Continue the guide on decompiling a function after its final line.

**Extracted text:**
++++++++++
Decompiling a function

GUIDE IN PROGRESS

Function decompilation is one of the core areas of a decomp project. In the ROM, functions are encoded as ARM (or THUMB) assembly code, and the goal is to transform this assembly into C code that produces the exact same lines of assembly when compiled. C code is easier to read and modify than assembly, making a decompiled C function easier to hack or research with.

To decompile a function, you need to know both ARM assembly and C. It is also helpful (but not required) to use a reverse engineering tool like Ghidra or IDA.

If you are not familiar with ARM assembly or Ghidra, you can check out Reverse Engineering a DS Game for a primer on reverse engineering, including steps to set up Ghidra with EoS symbols and an introduction to reading ARM assembly. You can also look at Whirlwind Tour of ARM Assembly for a more thorough ARM assembly reference.

Setting up a function for decomp

The first order of business is to pick a function to decompile. The functions are located in .s files within the asm directory, surrounded by an arm_func_start and arm_func_end (or their THUMB equivalents). As for which function to pick, this is up to you: perhaps you are new to function decomp and want a small function to ease into the process, or you are a hacker who wants to decomp a specific function to edit that function as C code instead of assembly, or you don't mind either way and just pick the first function in a file.

Once you pick a function, you'll need a workflow where you can write some C code, compile it to assembly, and compare the compiled assembly code with the original assembly code to see if they match. A common website for this is decomp.me.

Click "Start decomping" to begin setting up a function decomp environment ("scratch"). You can optionally sign into your GitHub account in decomp.me to keep track of all scratches you've created.

You'll be prompted to create a new scratch by filling in a couple of fields.

• Choose the DS (ARMv5TE) platform and the Pokémon HeartGold/SoulSilver preset (which EoS also uses currently). This will set up the compiler and flags to match the compiler used by the EoS decomp.
• In "Diff label", enter the name of the function you plan to decomp.
• In "Target assembly", place the entire function from the .s file, including the arm_func_start and arm_func_end.
++++++++++
**Data excerpt:**
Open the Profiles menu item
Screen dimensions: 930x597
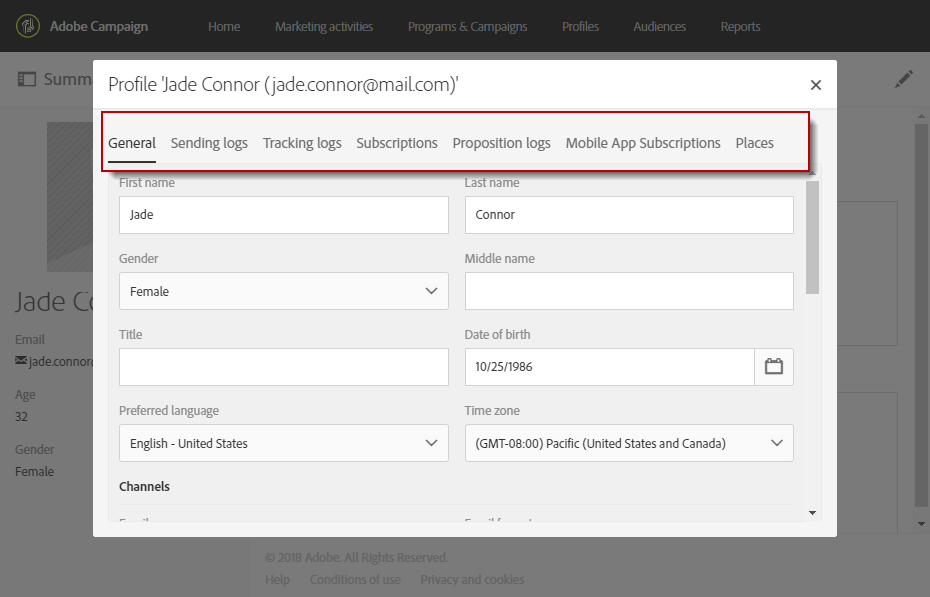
++++++++++
**The result:**
• "Context" can contain definitions such as typedefs, structs, enums, and extern functions. It is technically not required, but using it will keep function source code clean when working on the scratch. You can grab a default context from nitro/types.h; exclude all the #ifdefs and take the typedefs along with the #defines for TRUE, FALSE, and NULL.

If you filled in all fields correctly, "Create scratch" will create the scratch. The creation may fail if there are errors parsing the target assembly code, in which case you should review the parsing errors and the above instructions to see what went wrong. When the scratch is created, you'll be taken to the screen below.

You'll see an empty C function on the left and the assembly comparison on the right, including the target assembly you inputted during setup. With an empty C function, the compiled (current) assembly is only a bx lr to return from the function.

Decompiling the function

At this point, you can begin decompiling the function. A common approach is to start with the output from an automated decompiler, like the ones in Ghidra or IDA, and clean up the code from there. Alternatively, you can write C code from scratch by looking at the target assembly. If you haven't decompiled before, I recommend starting from scratch to learn the function decompiling process. You can then try using an automated decompiler on later functions to see if you prefer this approach.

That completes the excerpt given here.